Have you ever worked with judo players who have had problems with pars stress fractures to the spine in particular L5. Is this career threatening injury for a high performance player. Anyone with experience player/coach? I would love to know your story, good or bad. How did you recover, did you have surgery etc
2 posters
Spine injury
Cichorei Kano- Posts : 1948
Join date : 2013-01-16
Age : 864
Location : the Holy See
- Post n°2
Re: Spine injury
Billy bongo wrote:Have you ever worked with judo players who have had problems with pars stress fractures to the spine in particular L5. Is this career threatening injury for a high performance player. Anyone with experience player/coach? I would love to know your story, good or bad. How did you recover, did you have surgery etc
Are you talking about a real spondylolysis of L5 ? In what age group ? These injuries are not common in healthy adults with healthy bone, more in adolescents, unless there is underlying pathology such as osteopenia or metastasis from prostate cancer and the similar. When spondylolysis does occur the indeed L5 is its preferred location.
The questions that have to be asked are:
Are there any -symptoms ? Deformity ? Pain ? Stiffness
Is there any residual neurologic deficit ?
Is there spinal column instability ?
General approach is assuring bone health (sufficient BMC through dietary adjustment and loadbearing exercise) + strengthening of back muscles
Obviously contact sports mean you have no absolute control over what is going to happen and therefore are not ideal, certainly not a high-impact discipline such as judo.
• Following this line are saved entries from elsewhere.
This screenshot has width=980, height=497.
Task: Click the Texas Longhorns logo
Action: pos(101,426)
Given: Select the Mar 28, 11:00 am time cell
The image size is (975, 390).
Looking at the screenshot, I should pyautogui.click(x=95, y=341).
Before returning to judo it is therefore recommended that one has months of preparation in other noncontact sports. When one does return to judo it may be wise to not engage in the high-impact activities of judo such as falling, or the parts where one has the least control over its outcome, i.e. randori and nage-komi. Thus preferred judo activities are: kata (without undergoing ukemi), tandoku-renshû, yaku-soku-geiko, kakari-geiko, uchi-komi.
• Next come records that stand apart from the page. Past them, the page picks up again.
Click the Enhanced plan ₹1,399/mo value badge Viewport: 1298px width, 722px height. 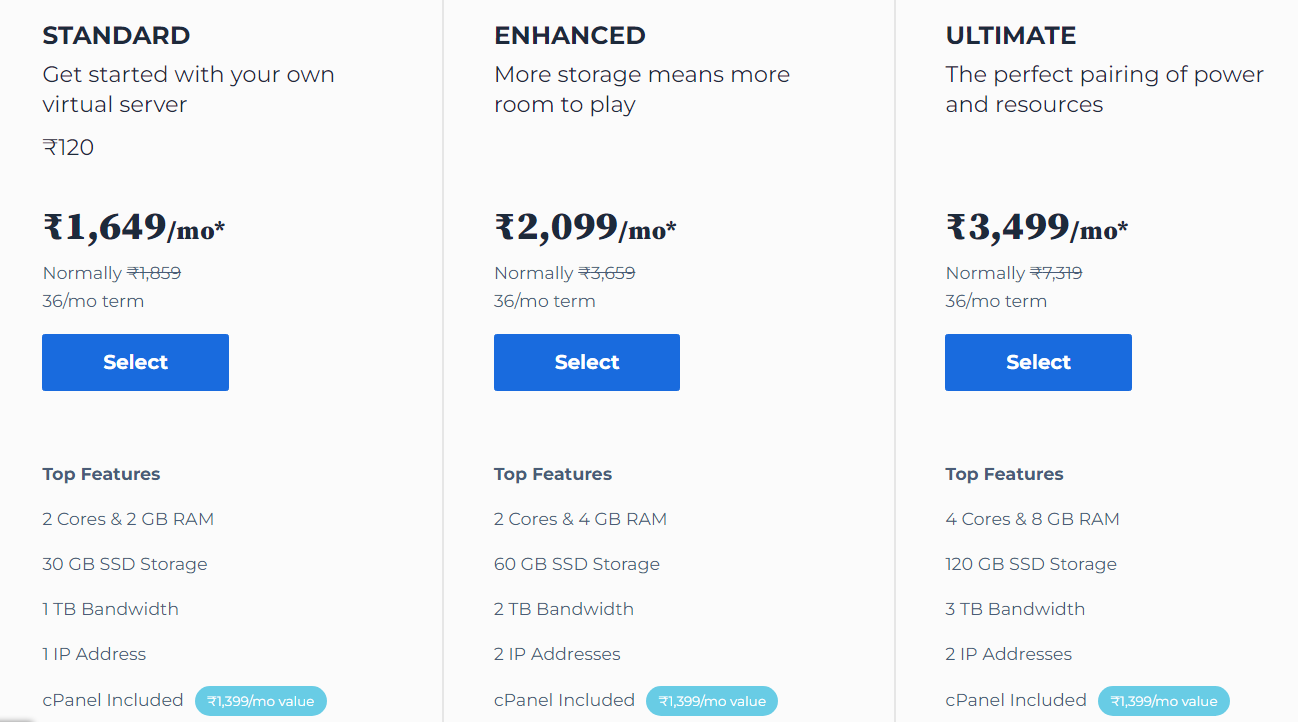[712, 701]
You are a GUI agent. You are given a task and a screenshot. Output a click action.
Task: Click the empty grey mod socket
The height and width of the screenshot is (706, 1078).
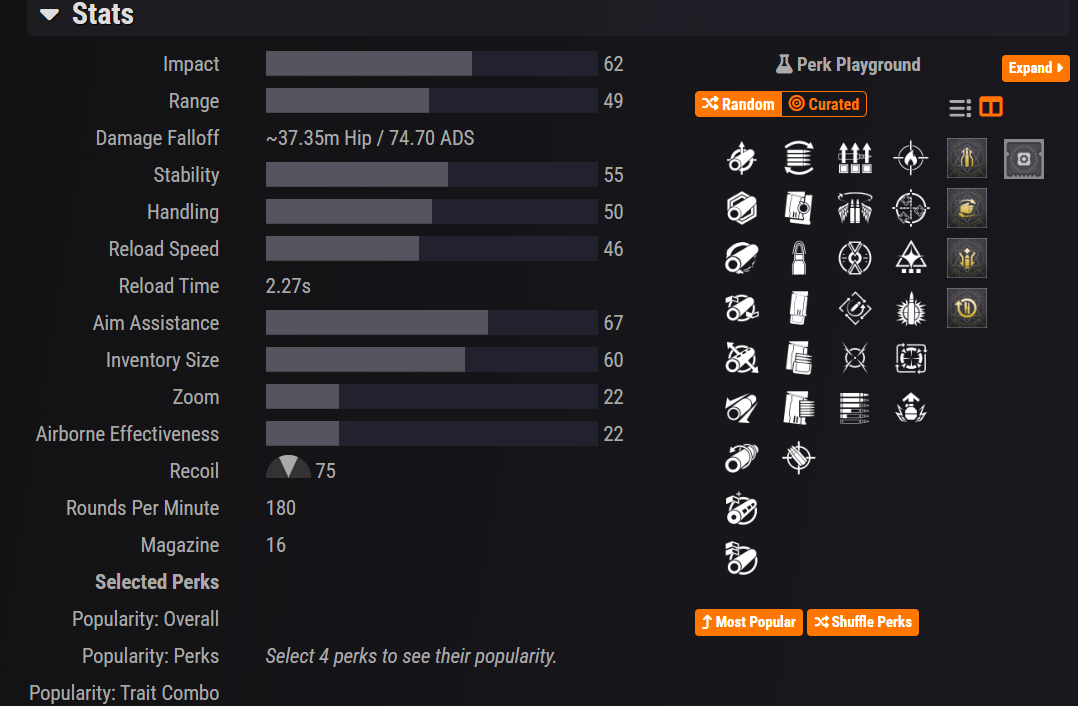click(1024, 159)
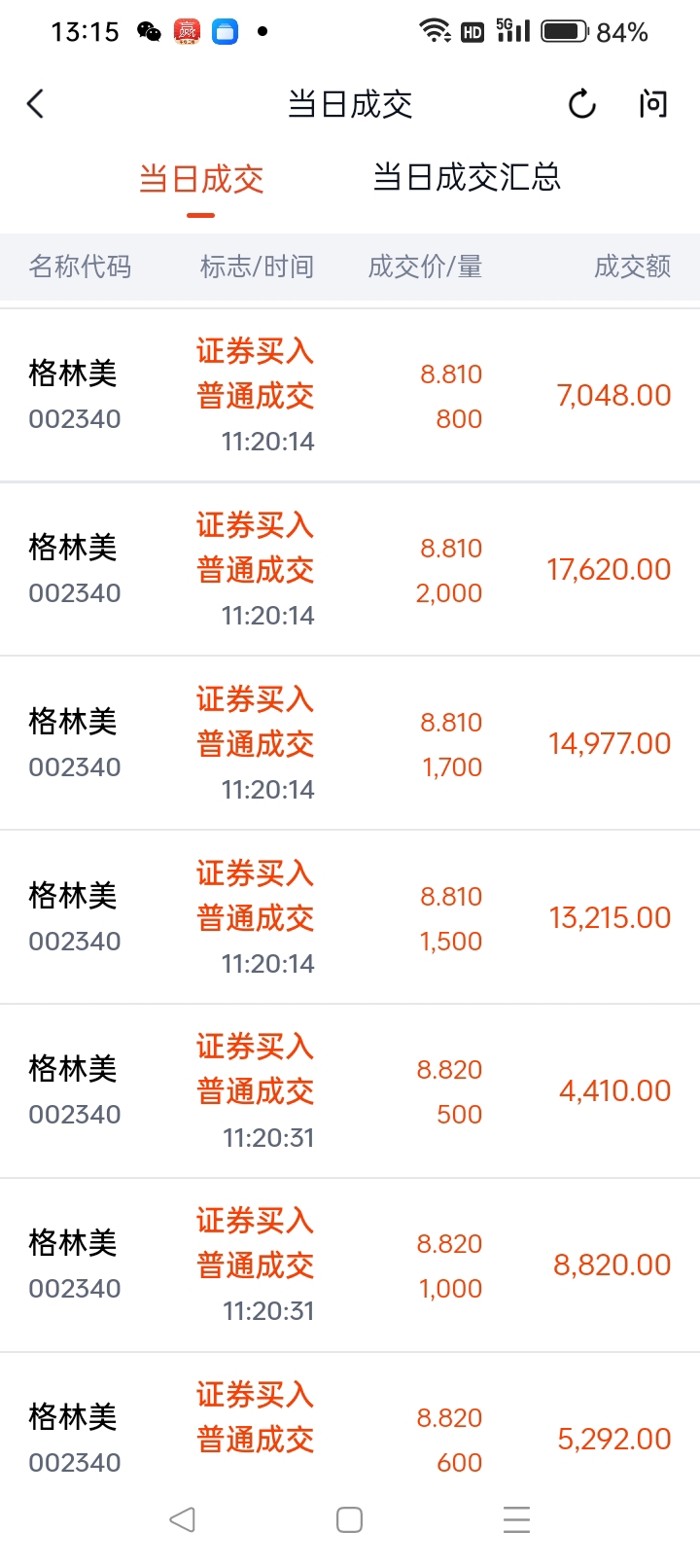Tap the 成交价/量 column header
Image resolution: width=700 pixels, height=1568 pixels.
point(425,267)
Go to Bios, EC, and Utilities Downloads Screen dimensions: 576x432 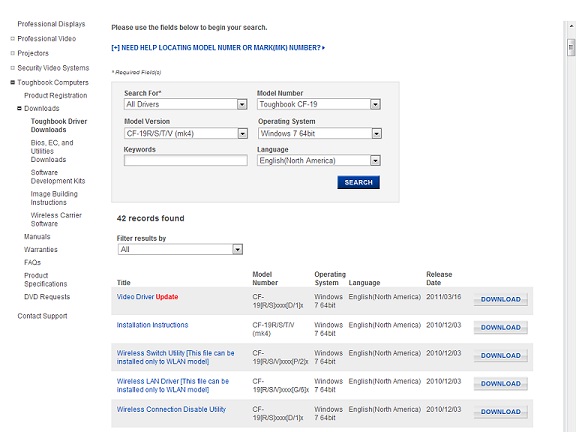(52, 151)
"Is this a career-threatening injury for a high-performance player ?"
Well, the spondylolysis is an injury, but what was the cause of that injury ? Was it congenital, was it the result of a acute trauma (bad ura-nage), or are there underlying factors that significantly have altered the bone health of the individual (e.g., a young woman with serious menstrual irregularities such as long-lasting oligomenorrhea ?). In other words, the answer to that question will depend on how successful one is in preventing the cause of the injury from reoccurring and the degree to which the old injury is recovered from. If the answer to those questions is all ideal, then no, there is no reason for a jeopardized career, on the condition that one's training is customized. In judo though, training is usually not customized, certainly not at high-level for the simple reason that high-performance coaches have little or no knowledge about judo science but are instead most often champions of the past with the ensuing and wrong idea that if one applies similar training to a different individual that the result will be similar. This is entirely untrue, and judoka may require totally different training depending on gender, ethnicity, weight class, strengths/weaknesses, and injury history.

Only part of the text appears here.